意外と知らないF1メカニックの仕事。アストンマーティンがYouTubeにアップした動画にはふたりのメカニックが登場し、彼らの週末の業務内容を解説している。
自らの仕事を紹介してくれるのはダニー・デイビーとアンディ・ラッシュのふたり。それぞれセバスチャン・ベッテルとランス・ストロールのマシンのリアウイングと油圧部品を担当するメカニックだ。
木曜日の朝、ふたりの仕事はリヤウイングの組み立てから始まる。DRS用の油圧システムを備えたリヤウイングの構造は見ため以上に複雑だが、彼らはセッティング違いのウイングを最低でも6つ、おおよそ30分で組み上げてしまうという。
その作業が終わると、次はサスペンションのセッティングにピットストップの練習。休みなく働く彼らだが、ギヤボックスやサスペンションを組み立てる水曜日に比べればまだマシとのこと。
走行が始まる金曜日は、デイビー曰く「その週末にすべきことが決まる非常に重要な日」。緊張感漂う走行直前のピットでは、マシンの前に立つナンバー1メカニックの指示に従って各自が正確に作業をこなし、マシンをコースに送り出していく。
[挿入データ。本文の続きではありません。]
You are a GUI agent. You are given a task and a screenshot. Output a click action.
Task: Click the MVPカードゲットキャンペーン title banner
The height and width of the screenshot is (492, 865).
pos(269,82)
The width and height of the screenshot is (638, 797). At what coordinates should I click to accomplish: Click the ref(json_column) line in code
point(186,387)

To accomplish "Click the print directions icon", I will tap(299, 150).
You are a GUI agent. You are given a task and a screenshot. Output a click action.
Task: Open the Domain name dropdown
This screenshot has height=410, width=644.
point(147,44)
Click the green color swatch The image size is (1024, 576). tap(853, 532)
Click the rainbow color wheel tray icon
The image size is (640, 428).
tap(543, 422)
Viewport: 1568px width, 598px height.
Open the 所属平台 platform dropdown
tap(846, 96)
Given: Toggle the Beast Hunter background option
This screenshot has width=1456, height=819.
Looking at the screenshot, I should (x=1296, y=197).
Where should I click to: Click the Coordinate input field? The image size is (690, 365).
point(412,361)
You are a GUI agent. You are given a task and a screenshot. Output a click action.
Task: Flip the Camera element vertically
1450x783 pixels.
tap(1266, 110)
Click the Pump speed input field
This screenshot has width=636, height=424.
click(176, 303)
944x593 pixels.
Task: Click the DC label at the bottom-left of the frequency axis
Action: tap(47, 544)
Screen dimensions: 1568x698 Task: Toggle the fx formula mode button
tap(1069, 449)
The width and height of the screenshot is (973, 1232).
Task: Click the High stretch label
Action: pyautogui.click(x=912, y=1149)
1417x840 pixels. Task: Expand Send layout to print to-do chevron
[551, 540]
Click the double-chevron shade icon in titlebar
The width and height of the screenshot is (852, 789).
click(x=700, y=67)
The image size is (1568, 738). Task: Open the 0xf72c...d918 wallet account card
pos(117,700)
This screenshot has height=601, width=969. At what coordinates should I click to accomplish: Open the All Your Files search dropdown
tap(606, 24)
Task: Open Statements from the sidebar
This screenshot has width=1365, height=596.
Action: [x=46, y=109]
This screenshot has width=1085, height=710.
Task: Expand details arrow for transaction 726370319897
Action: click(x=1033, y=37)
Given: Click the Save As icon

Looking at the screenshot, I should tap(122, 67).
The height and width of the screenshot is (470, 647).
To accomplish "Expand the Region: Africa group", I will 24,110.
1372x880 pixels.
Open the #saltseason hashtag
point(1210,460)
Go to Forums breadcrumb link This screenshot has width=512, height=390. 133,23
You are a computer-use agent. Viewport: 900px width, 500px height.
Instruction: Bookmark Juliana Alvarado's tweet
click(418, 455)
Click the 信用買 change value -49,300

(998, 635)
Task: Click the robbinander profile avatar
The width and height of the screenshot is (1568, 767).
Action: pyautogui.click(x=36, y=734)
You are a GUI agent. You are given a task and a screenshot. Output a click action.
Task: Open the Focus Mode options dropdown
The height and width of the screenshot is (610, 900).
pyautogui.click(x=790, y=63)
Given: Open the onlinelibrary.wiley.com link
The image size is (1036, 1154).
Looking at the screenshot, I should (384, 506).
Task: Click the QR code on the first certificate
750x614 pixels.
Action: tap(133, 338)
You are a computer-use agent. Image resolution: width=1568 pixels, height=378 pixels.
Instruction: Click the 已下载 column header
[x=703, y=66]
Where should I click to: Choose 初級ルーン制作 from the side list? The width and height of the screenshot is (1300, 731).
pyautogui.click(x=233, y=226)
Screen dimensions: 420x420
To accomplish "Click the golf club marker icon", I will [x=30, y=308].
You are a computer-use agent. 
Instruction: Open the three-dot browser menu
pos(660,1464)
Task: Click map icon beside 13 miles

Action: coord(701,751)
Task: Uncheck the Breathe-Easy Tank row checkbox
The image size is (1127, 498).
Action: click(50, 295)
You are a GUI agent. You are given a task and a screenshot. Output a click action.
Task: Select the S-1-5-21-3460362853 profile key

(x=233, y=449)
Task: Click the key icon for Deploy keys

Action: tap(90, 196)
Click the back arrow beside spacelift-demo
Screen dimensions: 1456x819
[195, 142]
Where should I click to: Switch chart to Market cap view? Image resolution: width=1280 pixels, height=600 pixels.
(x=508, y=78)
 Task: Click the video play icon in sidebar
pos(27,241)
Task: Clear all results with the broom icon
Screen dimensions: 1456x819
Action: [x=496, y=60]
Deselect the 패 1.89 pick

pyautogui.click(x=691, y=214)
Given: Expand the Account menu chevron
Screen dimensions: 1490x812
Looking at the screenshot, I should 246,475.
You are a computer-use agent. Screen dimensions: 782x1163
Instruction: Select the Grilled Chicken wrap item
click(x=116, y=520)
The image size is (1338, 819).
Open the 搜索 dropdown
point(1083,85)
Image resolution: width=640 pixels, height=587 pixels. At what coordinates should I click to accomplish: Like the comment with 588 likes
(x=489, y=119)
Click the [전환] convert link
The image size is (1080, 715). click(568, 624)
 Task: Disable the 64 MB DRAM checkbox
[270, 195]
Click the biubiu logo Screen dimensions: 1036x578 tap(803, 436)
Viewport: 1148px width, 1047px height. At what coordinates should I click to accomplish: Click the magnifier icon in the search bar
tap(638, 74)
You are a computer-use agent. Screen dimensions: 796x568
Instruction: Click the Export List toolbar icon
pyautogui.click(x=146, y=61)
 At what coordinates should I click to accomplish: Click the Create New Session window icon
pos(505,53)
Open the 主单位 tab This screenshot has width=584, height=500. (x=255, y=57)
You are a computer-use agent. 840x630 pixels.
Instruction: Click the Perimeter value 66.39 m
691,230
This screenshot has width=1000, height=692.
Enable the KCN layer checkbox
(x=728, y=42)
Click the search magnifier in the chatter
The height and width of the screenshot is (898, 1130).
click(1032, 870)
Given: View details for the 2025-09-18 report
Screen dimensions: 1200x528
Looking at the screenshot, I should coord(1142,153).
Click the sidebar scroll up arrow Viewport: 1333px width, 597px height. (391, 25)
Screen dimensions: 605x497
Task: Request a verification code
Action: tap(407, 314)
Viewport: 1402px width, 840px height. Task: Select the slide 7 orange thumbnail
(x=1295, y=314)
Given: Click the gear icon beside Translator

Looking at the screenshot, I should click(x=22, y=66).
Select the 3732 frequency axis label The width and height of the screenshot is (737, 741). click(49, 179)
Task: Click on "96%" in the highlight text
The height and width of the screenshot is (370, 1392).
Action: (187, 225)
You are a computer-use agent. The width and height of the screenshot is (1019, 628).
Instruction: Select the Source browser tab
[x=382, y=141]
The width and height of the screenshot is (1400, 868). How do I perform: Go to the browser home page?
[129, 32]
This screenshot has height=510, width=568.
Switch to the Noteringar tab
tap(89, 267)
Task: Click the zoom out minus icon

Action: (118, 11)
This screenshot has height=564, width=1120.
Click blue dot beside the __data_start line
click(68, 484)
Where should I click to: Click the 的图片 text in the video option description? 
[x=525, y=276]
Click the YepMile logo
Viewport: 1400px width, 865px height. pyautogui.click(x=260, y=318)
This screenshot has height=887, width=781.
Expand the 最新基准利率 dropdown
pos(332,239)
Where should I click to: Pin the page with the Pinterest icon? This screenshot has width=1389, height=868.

フリー走行1回目の終了後にラッシュが見せてくれたのはウイングがレギュレーションに合致しているかを調べる測定器具。直径85mmの器具がDRSをオープンにした状態のウイングの間を通ってしまえば、レギュレーション違反ということになる。もしマシンが車検で失格になるとドライバーの努力は水泡に帰す。メカニックたちにのしかかる責任は重い。
この日のスケジュールがすべて終わった後も、メカニックたちにはすべきことがある。ラッシュがサスペンションの部品交換とエア抜き作業を終えたのは21時30分。もしマシンにクラッシュなどがあれば彼がホテルに戻る時間はもっと遅くなっただろう。
パルクフェルメルールによってマシンに変更を加えることができなくなる予選開始後は、ピット作業が彼らの一番の仕事だ。一転して雨になった土曜日、ふたりは朝からコンディションに対応するためリヤウイングの交換を行うと、ピット練習に打ち込む。
「毎回まったく同じことをするようにしている」とピット作業の極意を語るのは右フロントタイヤを取り外す担当のラッシュ。ときに2秒を切るF1のピットストップはこうした地道な反復練習によって成し遂げられる。
決勝当日、無事に大役を果たしレースを終えた彼らだが、その後の撤収作業も彼らの仕事。これが完了して初めてメカニックたちは多忙な週末を終えることになる。